The US is slowing but only gradually and our 2024 growth forecast is unchanged at 2.1 percent.

The expected pivot to global monetary policy easing is now taking shape, with the ECB recently cutting rates and the US Federal Reserve and the Bank of England (BOE) both expected to follow suit in the third quarter of 2024. “But inflation is surprisingly persistent and we now expect global rates to decline at a shallower pace over the next 12 to 18 months,” Fitch said.

“We have raised our forecast for world growth in 2024 to 2.6 percent from 2.4 percent in the March 2024 global economic outlook,” it said.

European recovery prospects are on a firmer footing as the terms-of-trade and energy shock reverses, energy-intensive industries start to pick up in Germany and real wages rebound. Stronger real incomes will boost spending by households with robust financial buffers, while the drag from earlier ECB tightening diminishes, it said.

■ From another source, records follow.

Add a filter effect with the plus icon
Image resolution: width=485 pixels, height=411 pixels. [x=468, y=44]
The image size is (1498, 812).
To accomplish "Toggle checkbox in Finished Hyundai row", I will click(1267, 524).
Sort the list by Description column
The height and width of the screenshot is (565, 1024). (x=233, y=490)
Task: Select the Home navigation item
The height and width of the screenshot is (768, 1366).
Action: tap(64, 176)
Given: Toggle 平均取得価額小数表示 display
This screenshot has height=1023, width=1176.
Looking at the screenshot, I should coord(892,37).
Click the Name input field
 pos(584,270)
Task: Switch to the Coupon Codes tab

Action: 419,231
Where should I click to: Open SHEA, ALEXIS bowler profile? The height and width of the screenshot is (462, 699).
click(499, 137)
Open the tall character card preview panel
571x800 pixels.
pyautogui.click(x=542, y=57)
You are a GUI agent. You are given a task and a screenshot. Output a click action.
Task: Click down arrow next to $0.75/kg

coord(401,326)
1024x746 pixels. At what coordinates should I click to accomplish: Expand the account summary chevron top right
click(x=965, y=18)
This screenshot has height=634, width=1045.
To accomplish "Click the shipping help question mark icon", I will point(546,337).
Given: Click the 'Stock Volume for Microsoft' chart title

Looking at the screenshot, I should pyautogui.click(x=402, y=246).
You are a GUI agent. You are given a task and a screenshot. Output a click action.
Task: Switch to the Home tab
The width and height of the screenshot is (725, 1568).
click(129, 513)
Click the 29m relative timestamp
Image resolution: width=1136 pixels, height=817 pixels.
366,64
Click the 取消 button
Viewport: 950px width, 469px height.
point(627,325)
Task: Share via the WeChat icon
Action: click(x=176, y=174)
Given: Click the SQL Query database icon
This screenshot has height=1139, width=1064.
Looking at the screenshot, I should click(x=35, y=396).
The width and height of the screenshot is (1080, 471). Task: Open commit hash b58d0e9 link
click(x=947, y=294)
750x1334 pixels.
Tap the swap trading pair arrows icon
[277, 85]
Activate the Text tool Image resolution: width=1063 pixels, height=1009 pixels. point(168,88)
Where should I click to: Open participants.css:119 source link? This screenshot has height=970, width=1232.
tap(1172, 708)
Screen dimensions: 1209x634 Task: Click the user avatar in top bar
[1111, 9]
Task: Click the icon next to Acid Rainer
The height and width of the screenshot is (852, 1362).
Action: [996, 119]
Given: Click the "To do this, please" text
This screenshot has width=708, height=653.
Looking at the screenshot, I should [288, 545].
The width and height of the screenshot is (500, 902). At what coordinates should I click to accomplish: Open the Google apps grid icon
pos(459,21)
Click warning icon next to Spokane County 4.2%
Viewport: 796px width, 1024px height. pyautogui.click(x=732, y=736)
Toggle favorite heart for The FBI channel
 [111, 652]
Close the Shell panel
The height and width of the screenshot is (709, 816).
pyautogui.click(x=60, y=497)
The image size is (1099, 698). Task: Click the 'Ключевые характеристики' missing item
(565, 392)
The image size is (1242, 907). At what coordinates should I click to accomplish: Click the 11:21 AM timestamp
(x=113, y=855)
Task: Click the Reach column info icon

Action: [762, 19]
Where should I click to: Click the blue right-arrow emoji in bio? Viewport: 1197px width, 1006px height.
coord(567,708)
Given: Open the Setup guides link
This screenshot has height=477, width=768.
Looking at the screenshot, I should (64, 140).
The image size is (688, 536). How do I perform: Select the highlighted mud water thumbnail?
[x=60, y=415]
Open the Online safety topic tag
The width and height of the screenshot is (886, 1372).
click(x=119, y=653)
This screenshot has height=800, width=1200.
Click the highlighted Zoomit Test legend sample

The US economy is slowing as last year’s outsized fiscal impulse fades, imports recover and credit growth remains weak. But household-sector labor income continues to grow at a decent clip and robust household finances do not point to a sudden jump in the saving ratio, it said.

“The global monetary policy cycle is entering a new phase, in which rates will be falling slowly but to levels that will still be restricting demand. We expect the ECB to cut rates twice more this year, and the Fed to start cutting rates in September with another cut in December. This is later than we had expected, reflecting stalled disinflation momentum in the first four months of the year. But US wage growth is gradually cooling,” Fitch said.